WASHINGTON - Businessman and Republican presidential contender Donald Trump, in his latest statements about U.S. immigration reform, said children born to immigrants living in the U.S. illegally should be denied citizenship.
"We have to make a whole new set of standards," said Trump. "And when people come in, they have to come in legally."
More than half of undocumented immigrants in the United States come from Mexico and about 25 percent more are from other countries in Central America.
Trump’s comments concern Maya, an undocumented immigrant from Mexico, whose 8-year-old daughter was born in Maryland and is a U.S. citizen.
Maya recalled the night in Mexico, 10 years ago, when she crossed the Rio Grande in a small boat that brought her into Texas. “I knew I was going to have many problems because I’m undocumented,” she said.
Her boyfriend Jose, now her husband, illegally crossed the U.S. border six years earlier to get a better job. “Not that finding a job in Mexico is difficult, but the pay is very little,” he explained. “Sometimes you have to skip a meal because you have to buy a pair of shoes.”
Jose works as a landscaper for a company in Maryland that doesn’t ask questions about his immigration status. “I try to do a really good job so I will be valued, he said. “But I worry about whether I’ll be caught and deported.”

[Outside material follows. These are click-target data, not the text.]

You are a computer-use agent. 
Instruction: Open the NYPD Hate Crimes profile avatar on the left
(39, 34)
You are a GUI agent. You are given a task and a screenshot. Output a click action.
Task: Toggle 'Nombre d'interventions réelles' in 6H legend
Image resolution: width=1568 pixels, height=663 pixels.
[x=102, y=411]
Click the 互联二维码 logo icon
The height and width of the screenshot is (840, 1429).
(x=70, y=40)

Dan Stein, president of the Federation for American Immigration Reform, said the millions of people who are undocumented should be deported. “There are hundreds of millions of people who would like to move to the United States," said Stein. "It can’t be a self-selecting process for anyone who feels that they might do better, improve their economic situation.”

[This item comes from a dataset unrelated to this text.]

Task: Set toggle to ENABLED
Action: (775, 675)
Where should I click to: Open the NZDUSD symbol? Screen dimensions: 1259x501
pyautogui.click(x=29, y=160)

However, George Escobar with Casa de Maryland, a Latino advocacy group in Maryland, called the idea of mass deportation “ridiculous and incredibly expensive. It’s more cost-efficient and beneficial for the American economy if they’re legalized,” he added.
Obama’s plan challenged
In 2014, President Barack Obama announced executive action on immigration that would expand deportation relief to about half of undocumented immigrants. Under the plan, certain documented immigrants, including those with children who are U.S. citizens, would have the opportunity to get work documents. But the initiative is being challenged in court.
“The people who are saying we should go back to our countries are close-minded and afraid of change, Maya said. “And once you give someone documents, you are allowing that person to make a change for the better.”

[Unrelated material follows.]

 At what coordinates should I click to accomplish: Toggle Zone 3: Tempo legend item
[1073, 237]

Adding fuel to the immigration controversy are “sanctuary cities” - about 275 cites in some 30 states that do not allow the police to question or stop people simply to determine their immigration status. July's shooting death of Kate Steinle by a Mexican illegal immigrant in San Francisco sparked controversy over that city’s sanctuary city status.
Dan Stein pointed out that sanctuary city policies are against federal immigration law and believes police should be allowed to question people they think are in the U.S. illegally. "This needs to be part of the day-to-day policing in state and local communities," he said.
But Escobar said the police would be overstepping their bounds. “Any collaboration between federal immigration officials and local municipal police is totally uncalled for.”
Carlos, an undocumented immigrant from Peru living in Washington, D.C. – a sanctuary city -- thinks illegals would be “afraid to talk to the police or report crimes,” knowing they face deportation.
Both Stein and Escobar are in agreement about one thing, however - that the U.S. immigration system needs to be overhauled.
“There’s no question that you can’t just leave the door open and keep a flow coming in, said Escobar. “But you’ve got to look at patterns of migration to see which nationals come in and what the economy needs.”
But Stein has another formula. “People need to leave the country and conform with the law and then reapply for admission based on the visas that are available.”